Throughout the 2025-26 season, the NBA and AWS will introduce new AI-powered stats that capture aspects of basketball performance that have not been measured previously, starting with:

 

  • Defensive Box ScoreReimagining Basketball’s Fundamental Metric
    Defensive Box Score quantifies individual defensive contributions that traditional statistics cannot measure. AI algorithms detect which defender is responsible for each offensive player in real-time. Once the primary defender is determined, the traditional box score can now be enhanced by identifying the defender at the time each stat was recorded. Additional new metrics like ball pressure, double teams and defensive switches can now be viewed and tallied as well.
  • Shot DifficultyThe Science of Shooting

Shot Difficulty transcends traditional make-or-miss statistics to evaluate every aspect of each shot attempt. The difficulty of attempted shots will be quantified with new stats such as Expected Field Goal % which takes into account various factors such as the shooter’s orientation and setup, defensive contest details related to pressure, interference, and each player’s positioning on the court. This new statistic gives fans a deeper appreciation for the skill and strategy behind every scoring attempt.

  • GravityQuantifying the Invisible Impact
    Gravity showcases what coaches and analysts have observed for years – how certain players create advantages for teammates simply by being on the court, even without touching the ball. This new stat measures the level of attention a player receives from the defense, including how closely they’re guarded with or without the ball, to quantify the amount of space they create for their teammates. This revolutionary system processes optical tracking data 60 times per second, using custom neural networks to analyze how defenders react to specific players, while factoring in real-time game context and historical data.

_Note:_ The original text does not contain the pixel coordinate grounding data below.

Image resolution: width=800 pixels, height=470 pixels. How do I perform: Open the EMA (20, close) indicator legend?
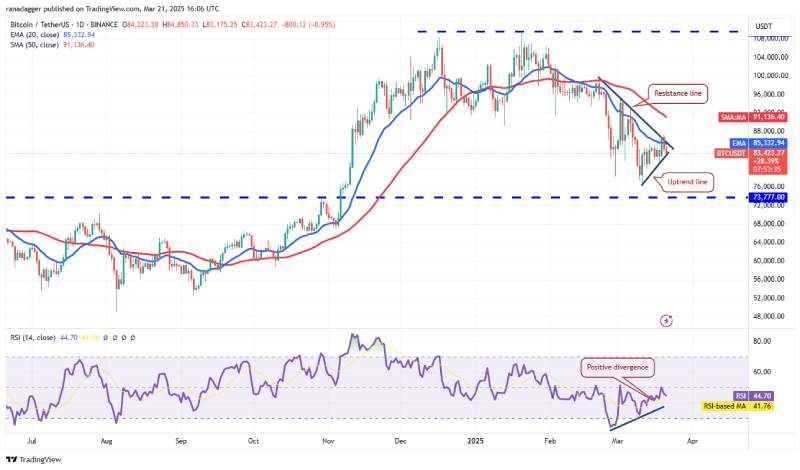tap(53, 35)
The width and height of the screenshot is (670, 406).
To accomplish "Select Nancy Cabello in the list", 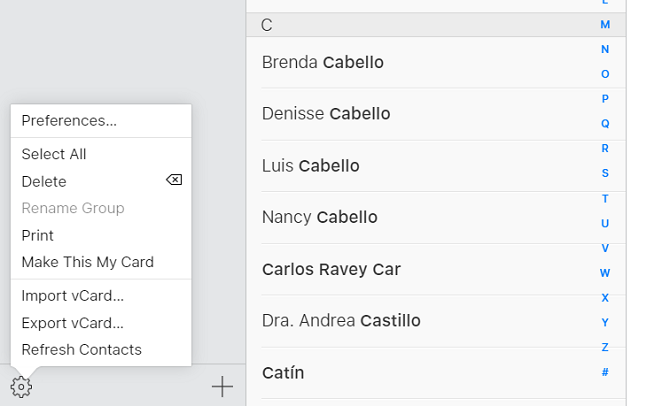I will click(x=321, y=217).
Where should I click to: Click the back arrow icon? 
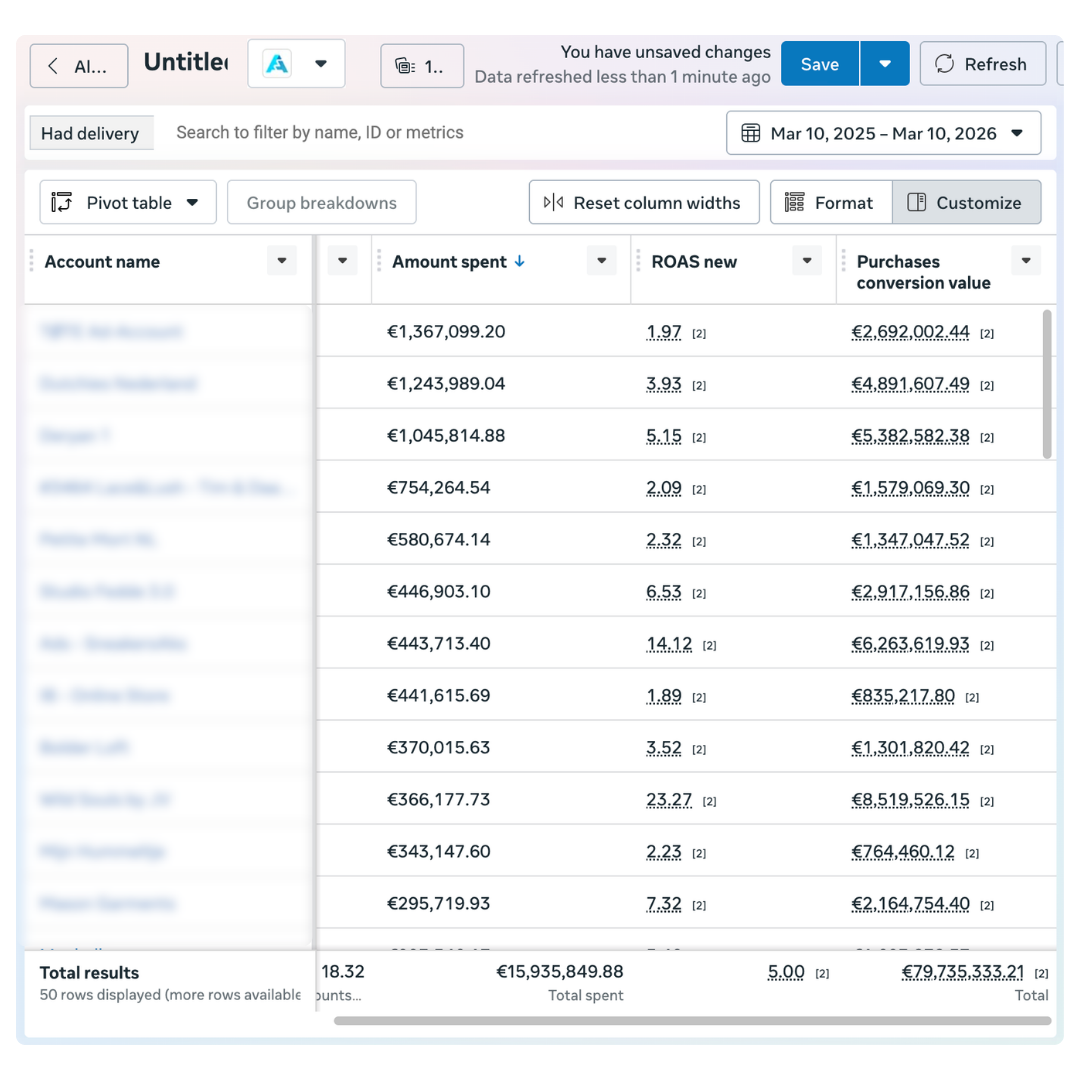click(x=54, y=66)
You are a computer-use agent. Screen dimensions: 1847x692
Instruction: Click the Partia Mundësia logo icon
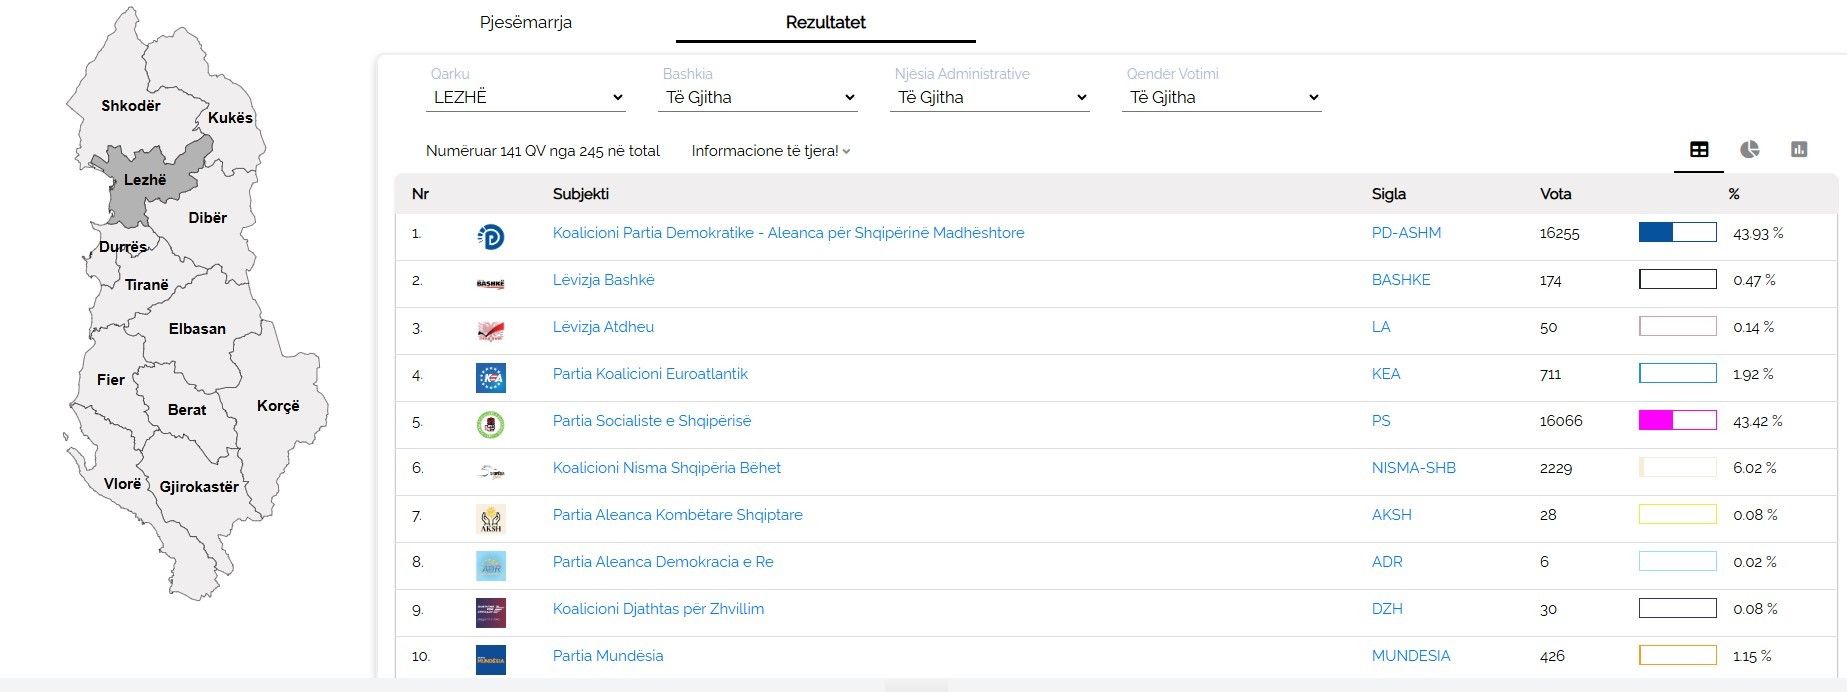point(490,659)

Transforming Basketball Intelligence

NBA Inside the Game powered by AWS will also feature a first-of-its-kind technology called “Play Finder,” which uses AI to analyze and understand player movements across thousands of games.  Utilizing AWS services such as Amazon Bedrock and Amazon SageMaker, the feature will enable instant search and retrieval of similar plays, laying the foundation for future generative AI integrations built on player tracking data.  Play Finder will help fans and broadcasters learn common offensive strategies and explore deeper insights by combining play results with advanced analytics.

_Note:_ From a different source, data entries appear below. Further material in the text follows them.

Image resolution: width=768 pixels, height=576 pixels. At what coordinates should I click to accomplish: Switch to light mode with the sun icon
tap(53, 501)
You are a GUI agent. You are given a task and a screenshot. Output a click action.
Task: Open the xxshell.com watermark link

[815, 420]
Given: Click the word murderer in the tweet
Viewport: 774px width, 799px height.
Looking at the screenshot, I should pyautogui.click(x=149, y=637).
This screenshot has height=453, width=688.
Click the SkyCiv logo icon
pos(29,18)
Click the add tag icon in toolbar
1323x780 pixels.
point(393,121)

A real-time alert system within Play Finder will enable commentators to instantly provide historical context and strategic insights, making every live game more engaging, educational, and insightful for viewers.  NBA teams will have direct access to the ML models powering Play Finder to improve their front office and coaching workflows.

Future iterations of Play Finder will allow fans to explore basketball strategy with unprecedented depth on the NBA App.

Global Fan Engagement

The NBA App, NBA.com and NBA League Pass, delivering year-round NBA coverage and programming to fans around the world, will run on AWS. Through this partnership with AWS, the NBA will accelerate basketball’s growth worldwide by offering fans new and unique opportunities to understand team strategy and the concepts that lead to execution on the court. Additionally, the NBA and AWS will deliver in-language content and personalized experiences to fans across platforms.

The NBA’s partnership with AWS broadens its strategic relationship with Amazon. This season marks the start of Prime Video’s landmark 11-year media rights agreement with 67 regular-season NBA matchups streaming on Prime Video globally, and a suite of new interactive features set to debut.  The first night of the NBA on Prime will feature a doubleheader on Friday, Oct. 24 during the first week of the season, with the Celtics visiting the Knicks (7:30 p.m. ET) and the Lakers hosting the Timberwolves (10 p.m. ET) in two rematches from the NBA Playoffs 2025.